• **THE PROBLEM**:
The job is to output each record exactly as it stands, pictures excluded.

• **DATA PROVIDED**:

━━━━

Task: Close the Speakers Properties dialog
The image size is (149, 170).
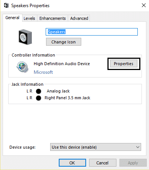Action: tap(144, 5)
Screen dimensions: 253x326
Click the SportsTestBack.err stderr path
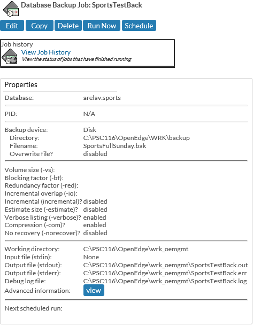click(165, 273)
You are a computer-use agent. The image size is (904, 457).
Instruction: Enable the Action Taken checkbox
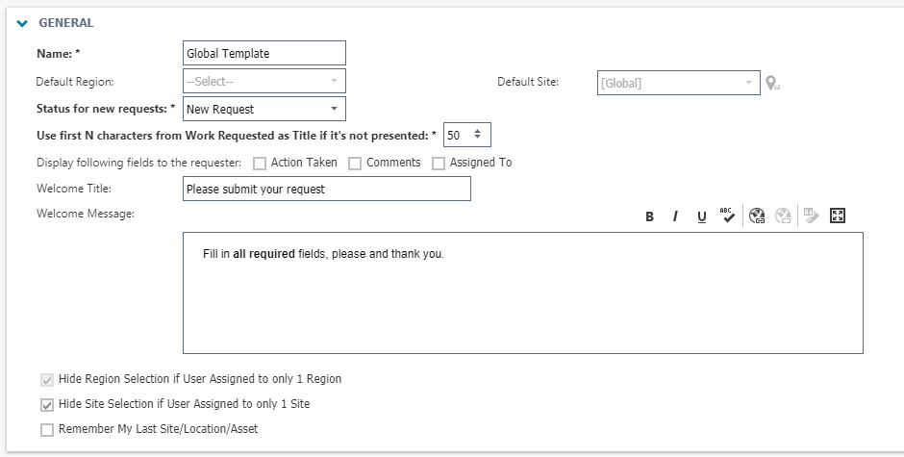pos(260,164)
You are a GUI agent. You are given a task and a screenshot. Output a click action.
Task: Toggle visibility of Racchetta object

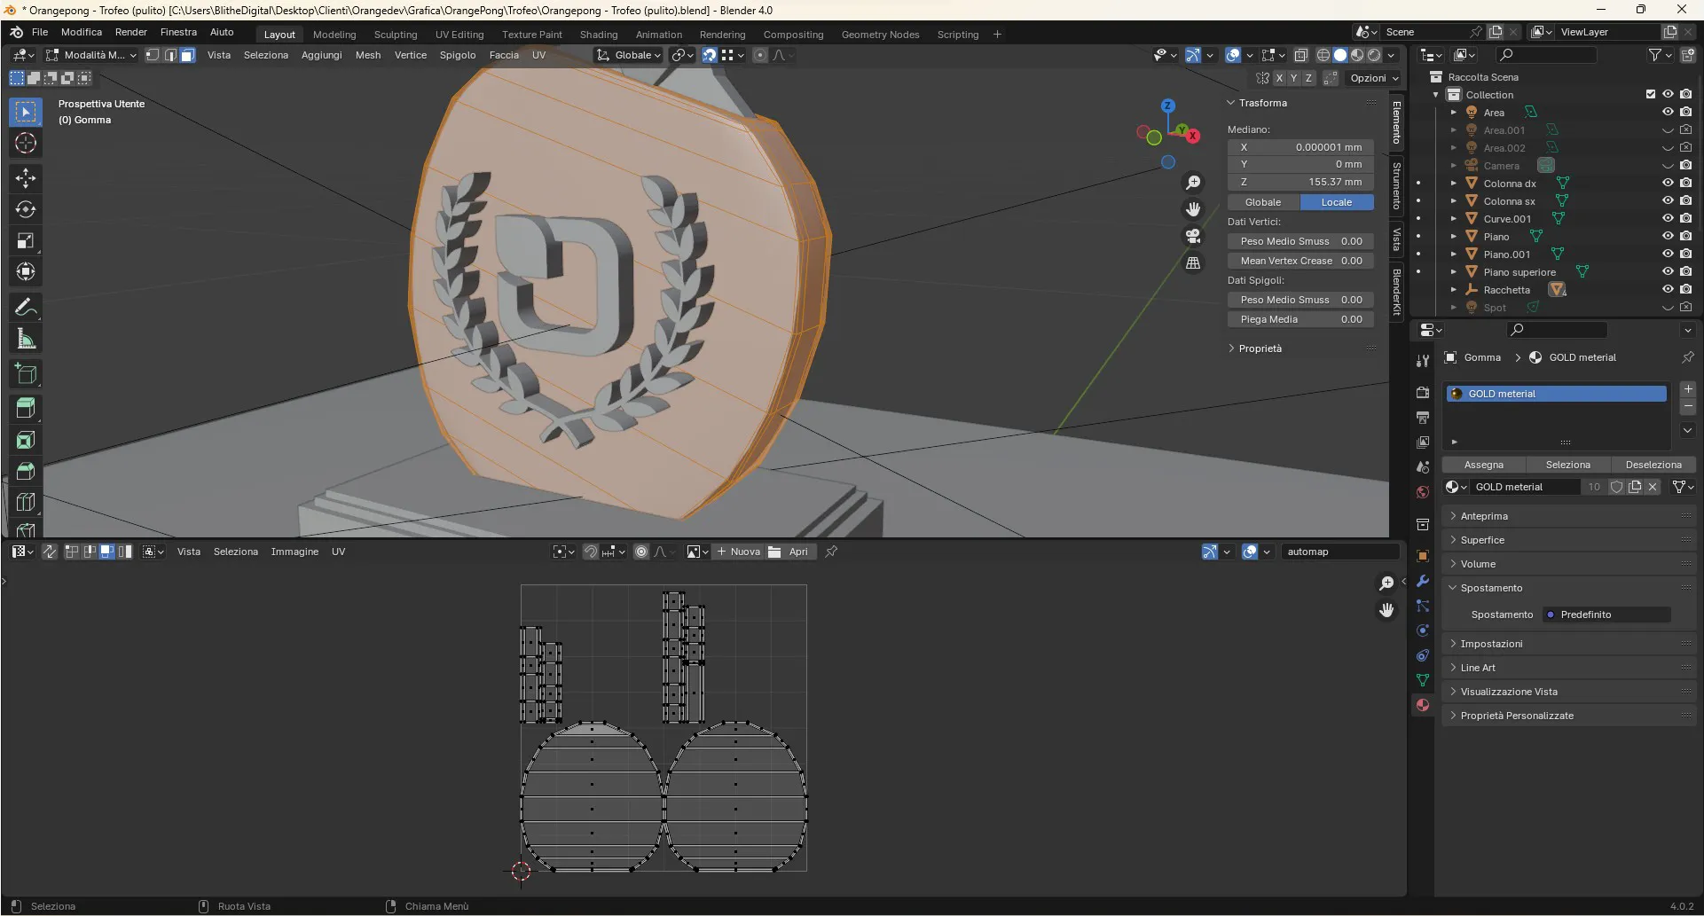tap(1668, 289)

━━━━

• **OUTPUT BELOW**:
Task: Close the Speakers Properties dialog
The image size is (149, 170).
Action: tap(144, 5)
Screen dimensions: 253x326
Click the SportsTestBack.err stderr path
click(165, 273)
You are a computer-use agent. The image size is (904, 457).
Instruction: Enable the Action Taken checkbox
pos(260,164)
You are a GUI agent. You are given a task and a screenshot. Output a click action.
Task: Toggle visibility of Racchetta object

tap(1668, 289)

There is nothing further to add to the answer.